Yesterday I went for a round of golf with a very poor golfer, the kind of golfer you can hardly bare to watch because he or she is so awkward. You know, swings that look like train wrecks. Poor Stacy.
Stacy takes a full backswing no matter what the shot. Even chips! I tried to tell her she might want to shorten her backswing on chips but she didn’t really want the advice. We are both the two newest members of the ladies club. She is undoubtedly the highest handicapper in the club, but bless her heart, she doesn’t care!
Well I wish I could say I played a magnificent round with Stacy. I did not. The one good thing is that I didn’t hit any shots out of bounds. Yay! I also bogeyed four holes in a row which for me is like parring four holes in a row.
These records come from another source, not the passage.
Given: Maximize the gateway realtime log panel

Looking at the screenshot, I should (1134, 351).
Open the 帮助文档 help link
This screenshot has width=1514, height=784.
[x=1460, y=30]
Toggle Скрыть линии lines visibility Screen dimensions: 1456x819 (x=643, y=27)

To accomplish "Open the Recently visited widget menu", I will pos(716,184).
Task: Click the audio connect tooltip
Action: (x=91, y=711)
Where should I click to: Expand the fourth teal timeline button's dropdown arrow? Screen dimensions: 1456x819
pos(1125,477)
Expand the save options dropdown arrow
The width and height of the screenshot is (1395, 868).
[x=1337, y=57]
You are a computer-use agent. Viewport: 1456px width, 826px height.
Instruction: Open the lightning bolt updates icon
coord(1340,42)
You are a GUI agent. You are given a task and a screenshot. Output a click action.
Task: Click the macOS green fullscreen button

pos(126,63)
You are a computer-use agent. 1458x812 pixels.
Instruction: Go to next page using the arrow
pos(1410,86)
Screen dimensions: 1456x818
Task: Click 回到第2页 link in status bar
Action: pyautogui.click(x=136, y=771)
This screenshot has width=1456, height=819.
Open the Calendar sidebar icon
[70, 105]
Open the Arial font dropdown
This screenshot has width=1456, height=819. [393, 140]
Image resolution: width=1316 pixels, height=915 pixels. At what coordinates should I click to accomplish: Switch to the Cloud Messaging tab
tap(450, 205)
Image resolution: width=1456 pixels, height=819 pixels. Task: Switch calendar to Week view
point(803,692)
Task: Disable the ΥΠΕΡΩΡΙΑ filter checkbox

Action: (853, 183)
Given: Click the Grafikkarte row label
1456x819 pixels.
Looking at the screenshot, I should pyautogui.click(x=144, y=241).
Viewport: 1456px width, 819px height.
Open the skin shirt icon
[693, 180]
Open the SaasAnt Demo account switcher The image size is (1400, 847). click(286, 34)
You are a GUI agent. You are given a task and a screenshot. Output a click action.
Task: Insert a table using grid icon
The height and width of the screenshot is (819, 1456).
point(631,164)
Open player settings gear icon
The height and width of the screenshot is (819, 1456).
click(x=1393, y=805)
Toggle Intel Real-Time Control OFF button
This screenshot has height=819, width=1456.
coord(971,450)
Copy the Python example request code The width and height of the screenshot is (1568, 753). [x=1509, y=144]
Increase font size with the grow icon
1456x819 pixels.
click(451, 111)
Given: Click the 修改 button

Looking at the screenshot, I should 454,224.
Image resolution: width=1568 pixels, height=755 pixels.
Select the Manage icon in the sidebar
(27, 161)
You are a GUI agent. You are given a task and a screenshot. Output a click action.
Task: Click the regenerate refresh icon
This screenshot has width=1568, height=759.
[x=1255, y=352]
My course management skills came into play and I think I’m finally learning a few things about this course and the greens, enough so that I can make intelligent decisions about clubs and shots!
What I really want to focus on in this post though is more about the mental side of golf. I play with an intensity and a desire to improve that possibly could turn off other golfers – especially women. In that sense, I play more like a macho man. I want to hit the ball the farthest, hardest, most agressive. I know the terminology, the mechanics, what is supposed to happen and what a proper golf strike looks like. I don’t tell someone “good shot” if they roll up short of the green, top an ugly shot that rolls within a few feet of the pin or leave a long putt six feet short. My ladies club mates tend to say “good shot” when the ball flight goes a ways down the fairway and the shot is reasonably pretty. I tend to say “good contact” or “you had the right idea” but nobody hears a “good shot” emanate from my mouth unless it truly was.
Anyway, this intensity was a bit much for Stacy I think. She was trying to get me visualizing that we had martinis waiting for us followed by swedish massage with handsome Sven and his twin brother. There were few people on the course so she also kept saying we ‘owned’ it. The course was ours – ain’t it grand? The point is she was trying to get me to chill out, to not be so intense, so hard on myself. She told me I expect too much.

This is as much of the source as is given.